Master en Desarrollo Local. Director de la Fundación Donum, Cuenca. Exdirigente de Alfaro Vive Carajo.
Se necesita ser demasiado cándido o distraído para pensar que las elecciones son la política. Ni los liberales de cepa creen eso. Saben, por experiencia, que los poderes reales –es decir, aquellos que constituyen el verdadero sustrato de la política– operan en otras dimensiones.
Que las elecciones son en buena medida un simulacro de la política no es ninguna novedad. Peor aún en sociedades como la nuestra, atravesada por una informalidad y una debilidad institucional crónicas. De esto se ha hablado, investigado y teorizado hasta la saciedad.
Las elecciones en el Ecuador se parecen demasiado a un teatro de las sombras. Como en la metáfora de la caverna de Platón, los votantes no alcanzamos a percibir la realidad; únicamente vemos sus reflejos. Entonces, nos toca deducir qué realmente ocurre detrás de la pantalla. Dicho de otro modo, nos toca averiguar quiénes y para qué están operando los mecanismos de la realidad.
Como en todo teatro, en los procesos electorales suelen haber libretos que norman las intervenciones de los actores. Hay disposiciones inclusive para organizar los conflictos, por más virulentos que sean. El esquema, no obstante, se conmociona cuando irrumpe en escena un personaje que no hace parte del electo y que, por eso mismo, desconoce el libreto. El montaje, en esos casos, se despelota, y echa al traste no solo la obra, sino a toda la compañía.
Que el movimiento Pachakutik se convirtiera en la segunda fuerza legislativa del país, y que su candidato a la presidencia tenga opciones de llegar a la segunda vuelta, no constaba en ninguna de las previsiones ensayadas por los grupos de poder que controlan la política en nuestro país.
El escenario electoral ecuatoriano (valga el símil) acaba de ser sacudido precisamente por un actor que no formaba parte del elenco. No se tata de un outsider, cuya particularidad se ha convertido, con el tiempo, en parte de las presentaciones; se trata de un personaje imprevisto y completamente ajeno al guion.

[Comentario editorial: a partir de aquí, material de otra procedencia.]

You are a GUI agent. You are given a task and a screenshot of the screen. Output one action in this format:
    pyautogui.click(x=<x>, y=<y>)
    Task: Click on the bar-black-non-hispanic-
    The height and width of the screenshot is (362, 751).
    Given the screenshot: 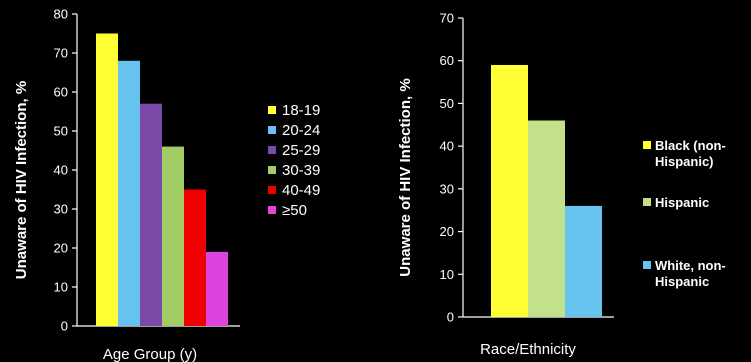 What is the action you would take?
    pyautogui.click(x=510, y=190)
    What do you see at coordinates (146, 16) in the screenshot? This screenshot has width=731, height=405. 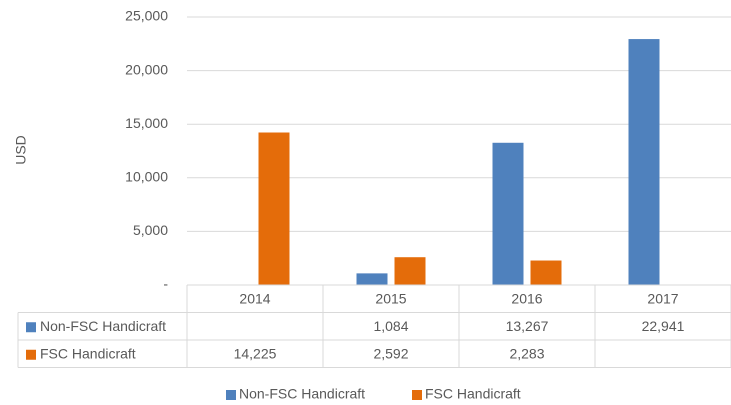 I see `y-tick-label: 25,000` at bounding box center [146, 16]. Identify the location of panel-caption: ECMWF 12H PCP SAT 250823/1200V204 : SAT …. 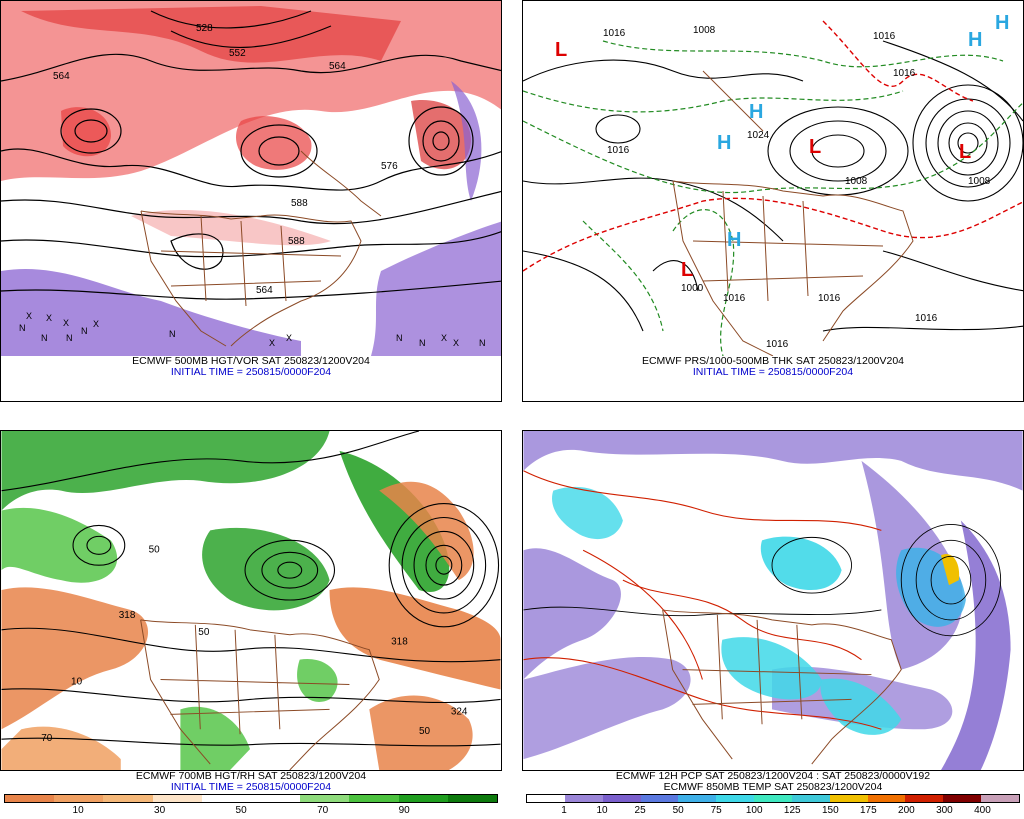
(773, 776).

Que el movimiento Pachakutik se convirtiera en la segunda fuerza legislativa del país, y que su candidato a la presidencia tenga opciones de llegar a la segunda vuelta, no constaba en ninguna de las previsiones ensayadas por los grupos de poder que controlan la política en nuestro país. No solo se alteró el libreto de la obra, sino que toda la estructura institucional está amenazada.
En estas circunstancias, el concepto de sistema resulta adecuado para explicar el enredo en que cayó el proceso electoral. En efecto, no es descabellado afirmar que existe un pacto entre los partidos convencionales para excluir de la escena a Yaku Pérez. En otras palabras, un pacto de lo que en inglés se designa como establishment. Ahí están involucrados socialcristianos, lassistas y correístas como engranajes centrales de la formalidad institucional, como intermediarios de los grupos de poder, como pilares del sistema. Es imposible entender el comportamiento de los organismos electorales sin tomar en cuenta la influencia que ejercen a su interior estas fuerzas políticas.
A los poderes reales les preocupa profundamente que sus intereses puedan ser afectados por un espectáculo que se salió del molde. Desde su posición de fuerza siguen considerando a la representación política justamente como eso: una simple representación.